Re: [RFC PATCH] mm: mempolicy: remove MPOL_MF_LAZY
From: Michal Hocko
Date: Thu Mar 21 2019 - 12:51:18 EST
On Thu 21-03-19 09:21:39, Yang Shi wrote:
>
>
> On 3/21/19 7:57 AM, Michal Hocko wrote:
> > On Wed 20-03-19 08:27:39, Yang Shi wrote:
> > > MPOL_MF_LAZY was added by commit b24f53a0bea3 ("mm: mempolicy: Add
> > > MPOL_MF_LAZY"), then it was disabled by commit a720094ded8c ("mm:
> > > mempolicy: Hide MPOL_NOOP and MPOL_MF_LAZY from userspace for now")
> > > right away in 2012. So, it is never ever exported to userspace.
> > >
> > > And, it looks nobody is interested in revisiting it since it was
> > > disabled 7 years ago. So, it sounds pointless to still keep it around.

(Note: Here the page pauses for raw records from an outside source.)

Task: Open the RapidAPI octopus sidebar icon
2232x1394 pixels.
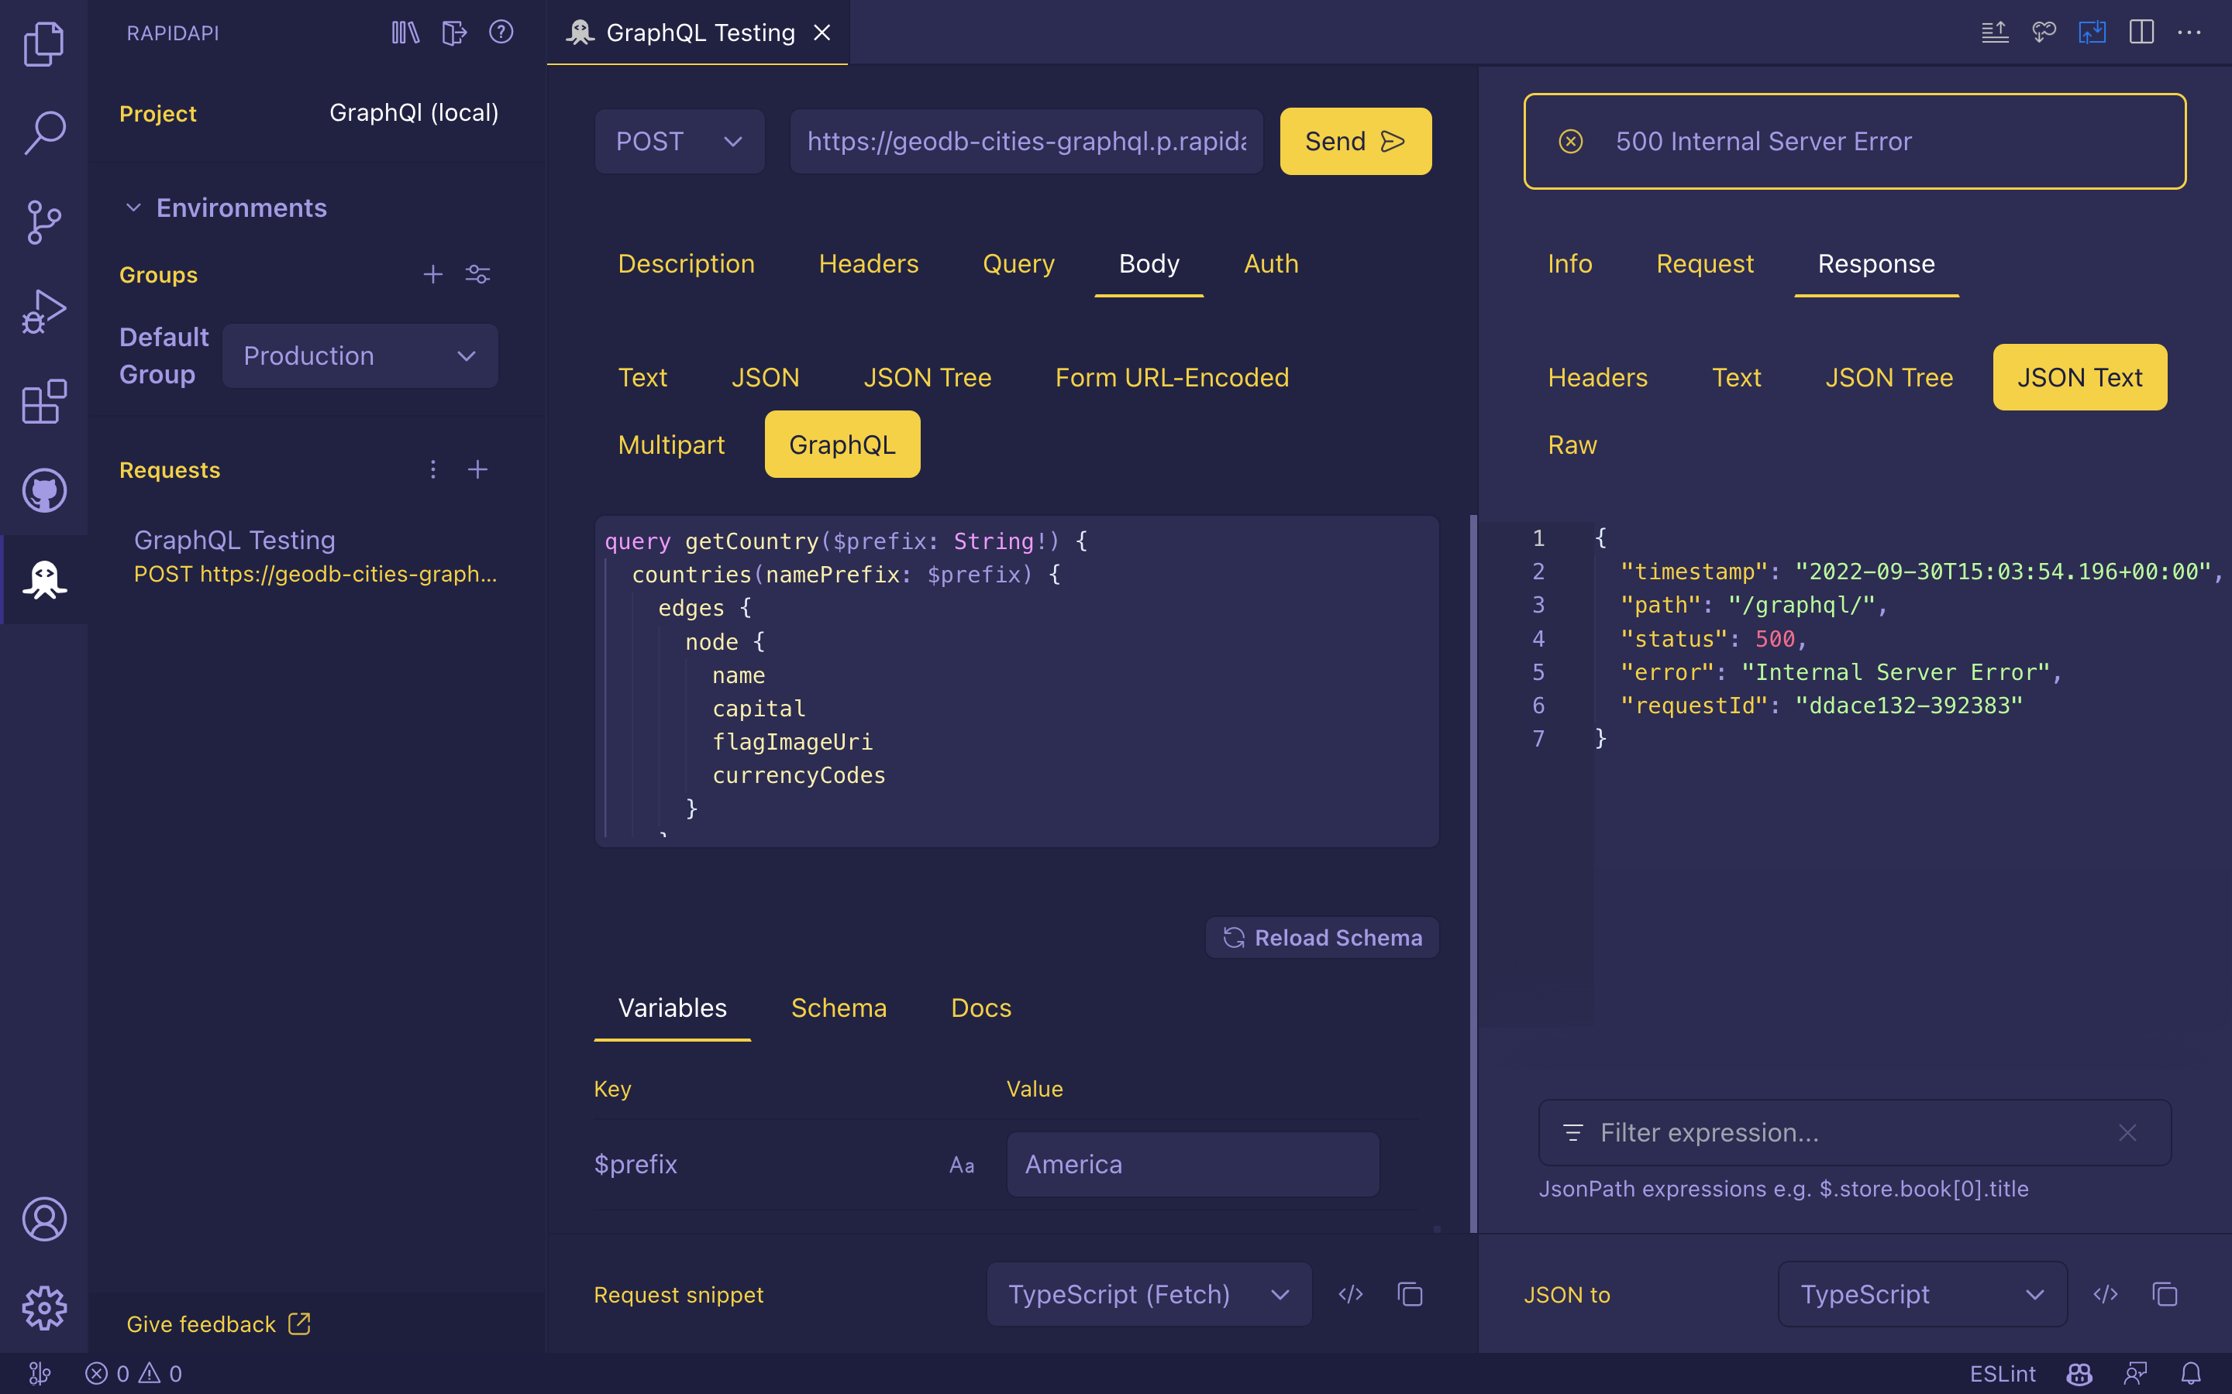Action: click(x=43, y=580)
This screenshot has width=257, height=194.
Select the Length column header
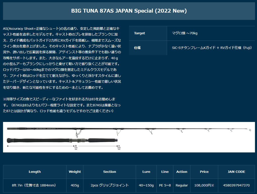(x=35, y=172)
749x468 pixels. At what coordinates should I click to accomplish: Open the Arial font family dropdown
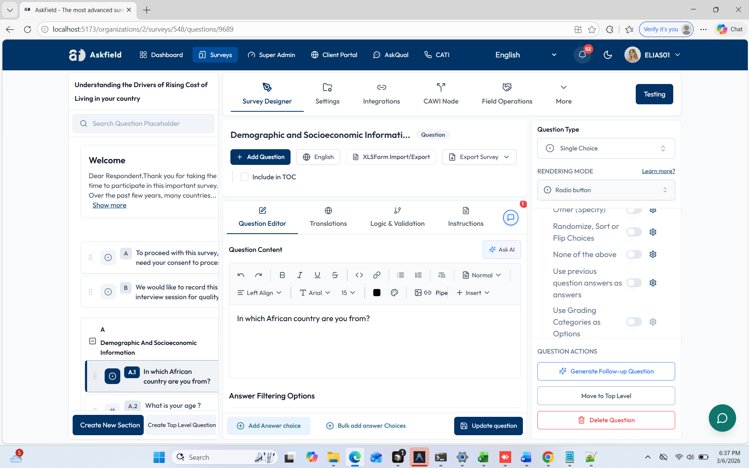click(315, 293)
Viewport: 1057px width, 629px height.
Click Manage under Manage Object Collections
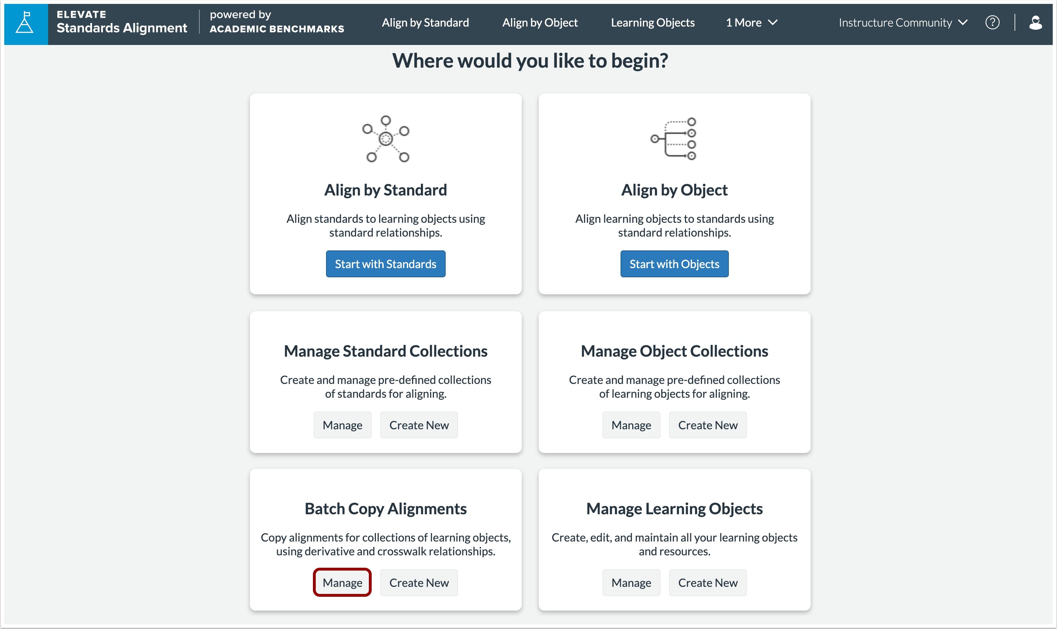tap(631, 425)
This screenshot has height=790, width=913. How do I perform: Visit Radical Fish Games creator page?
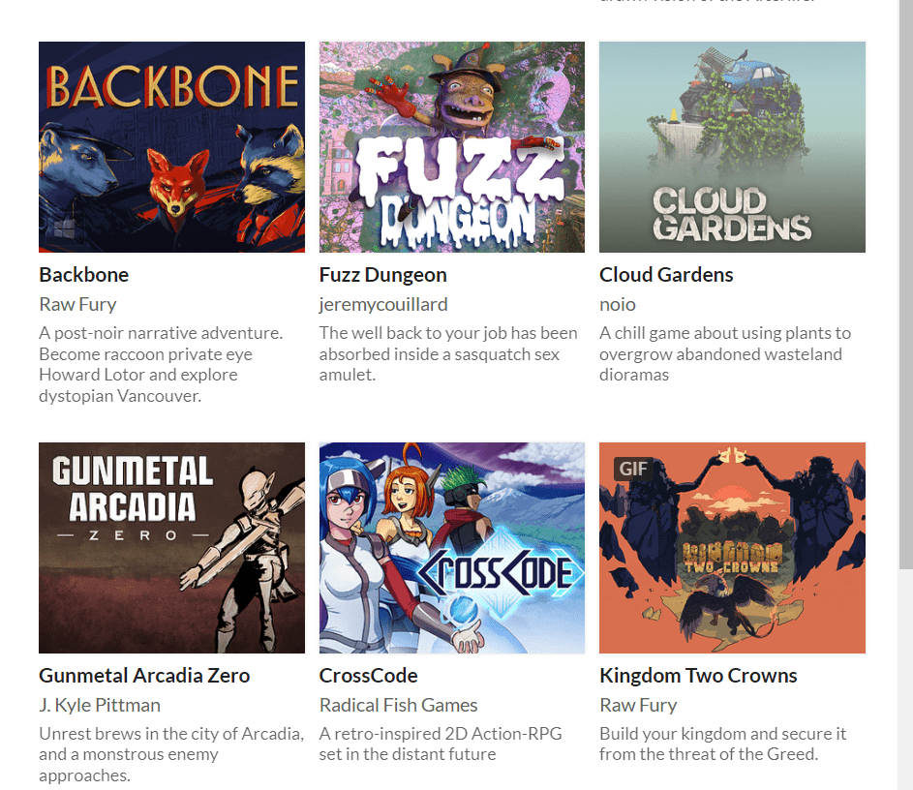click(x=398, y=705)
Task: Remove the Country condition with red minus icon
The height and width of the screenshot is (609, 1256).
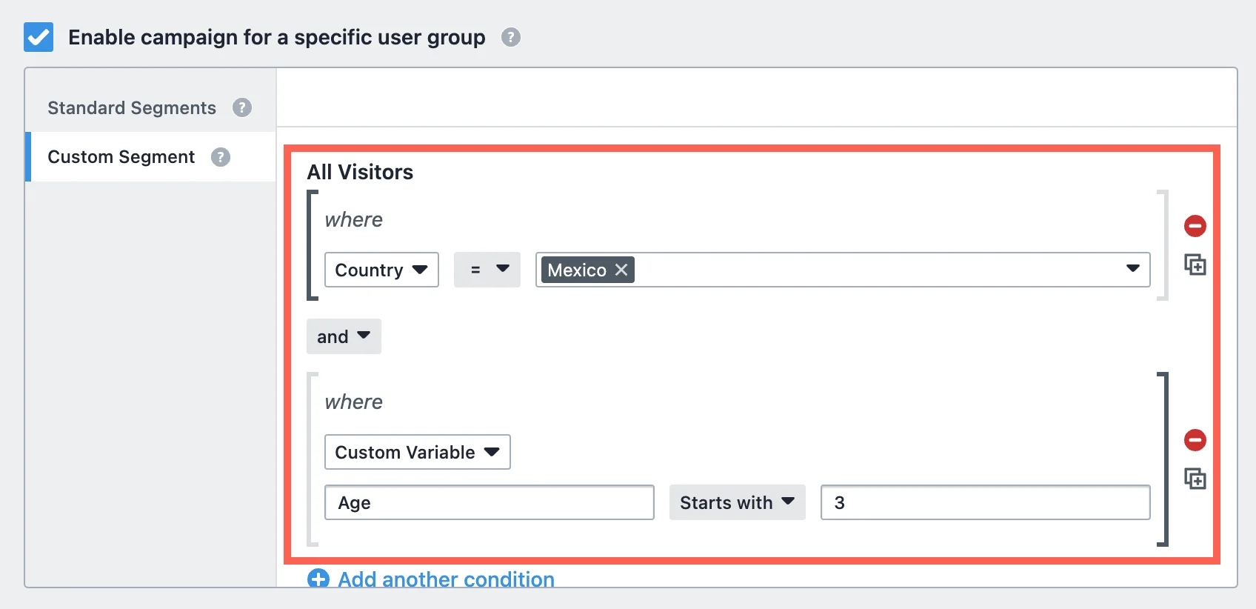Action: point(1195,226)

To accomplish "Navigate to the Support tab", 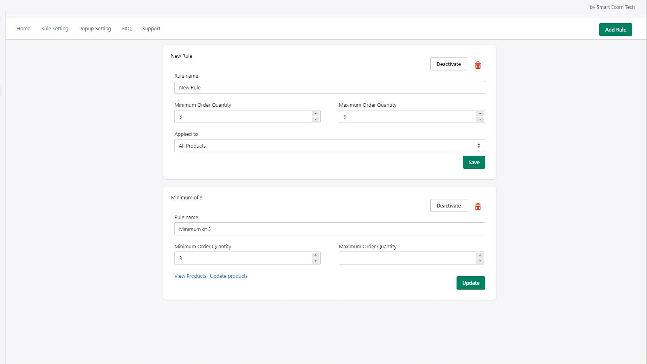I will click(151, 29).
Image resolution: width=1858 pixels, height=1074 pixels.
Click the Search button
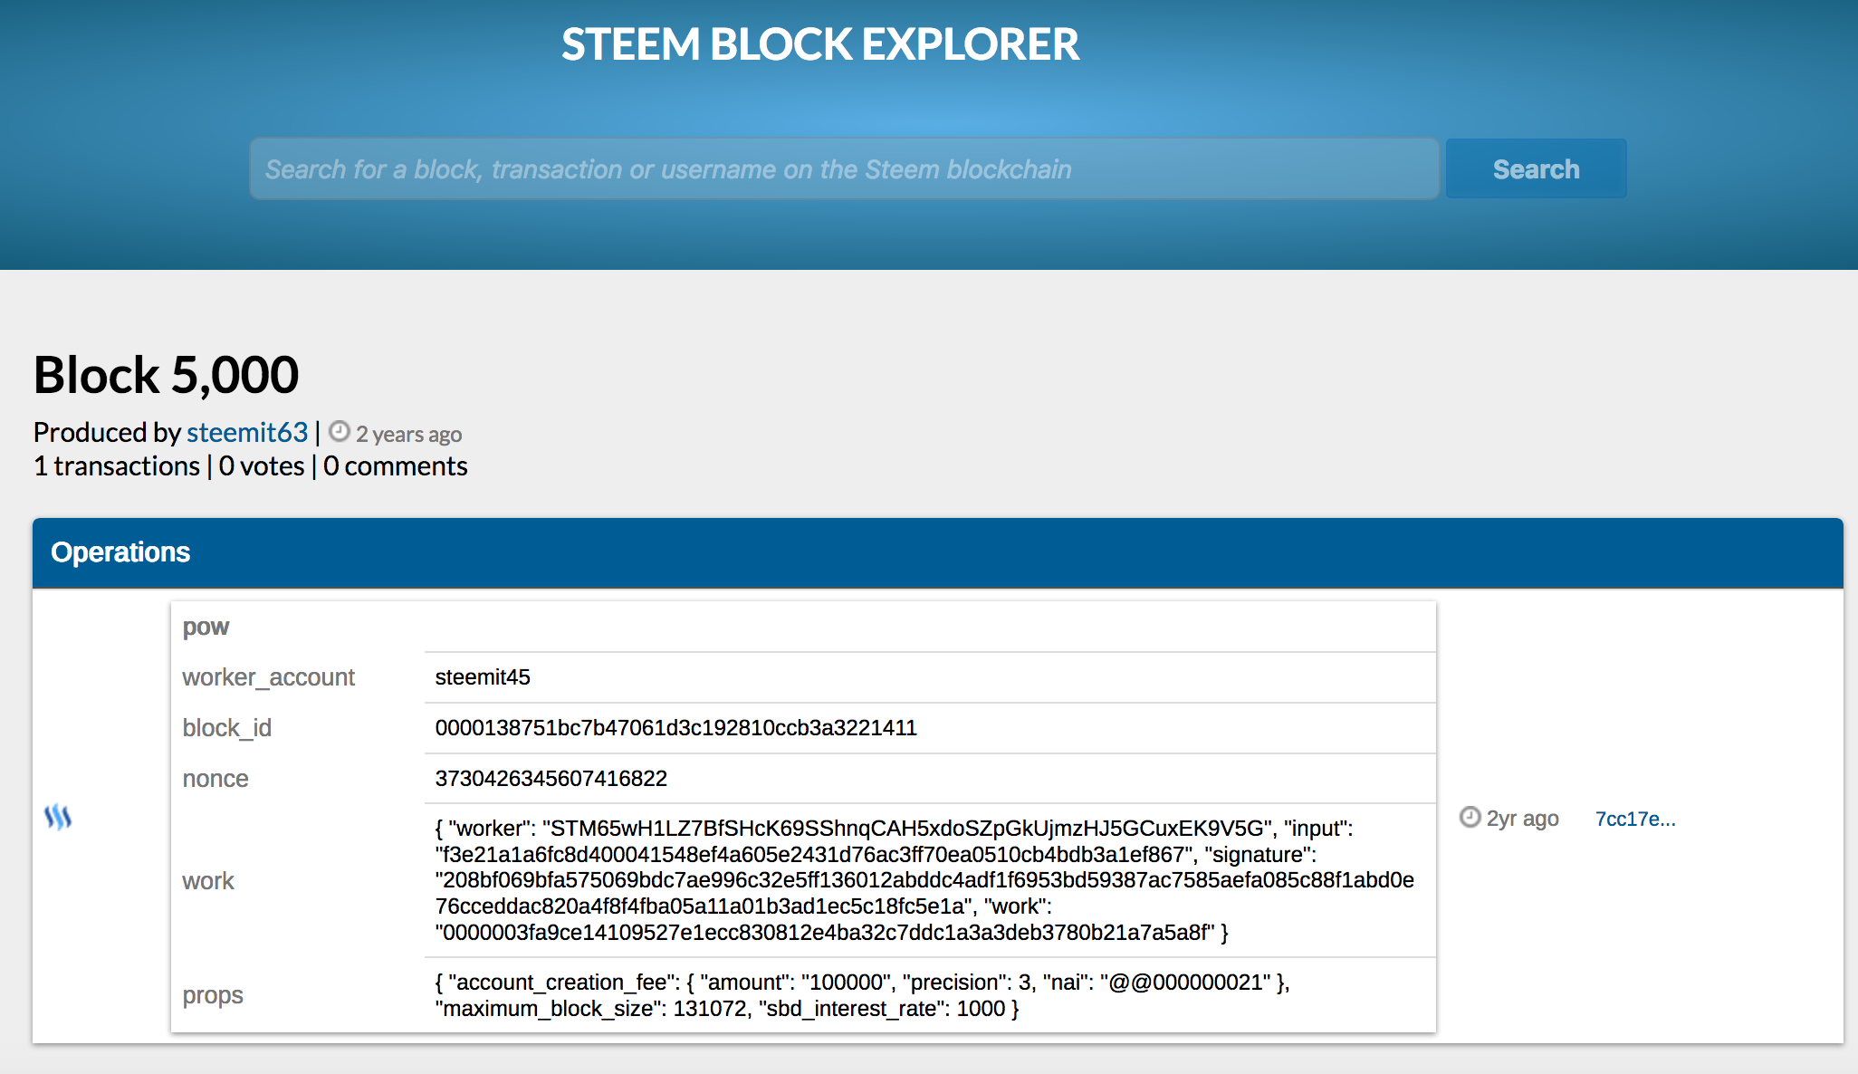[x=1536, y=169]
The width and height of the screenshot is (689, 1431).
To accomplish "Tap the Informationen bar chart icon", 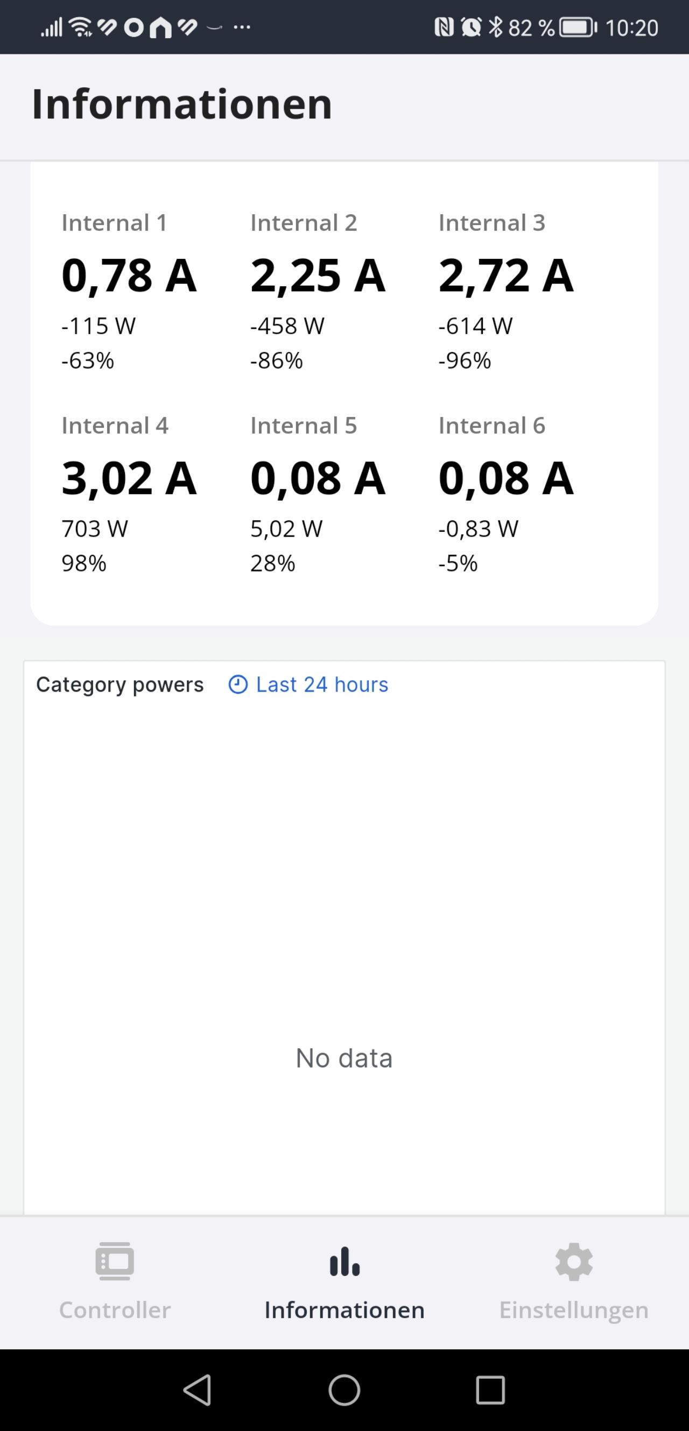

> > The above changelog owes us a lot of explanation about why this is
> > safe and backward compatible. I am also not sure you can change
> > MPOL_MF_INTERNAL because somebody still might use the flag from
> > userspace and we want to guarantee it will have the exact same semantic.
>
> Since MPOL_MF_LAZY is never exported to userspace (Mel helped to confirm
> this in the other thread), so I'm supposed it should be safe and backward
> compatible to userspace.
You didn't get my point. The flag is exported to the userspace and
nothing in the syscall entry path checks and masks it. So we really have
to preserve the semantic of the flag bit for ever.
> I'm also not sure if anyone use MPOL_MF_INTERNAL or not and how they use it
> in their applications, but how about keeping it unchanged?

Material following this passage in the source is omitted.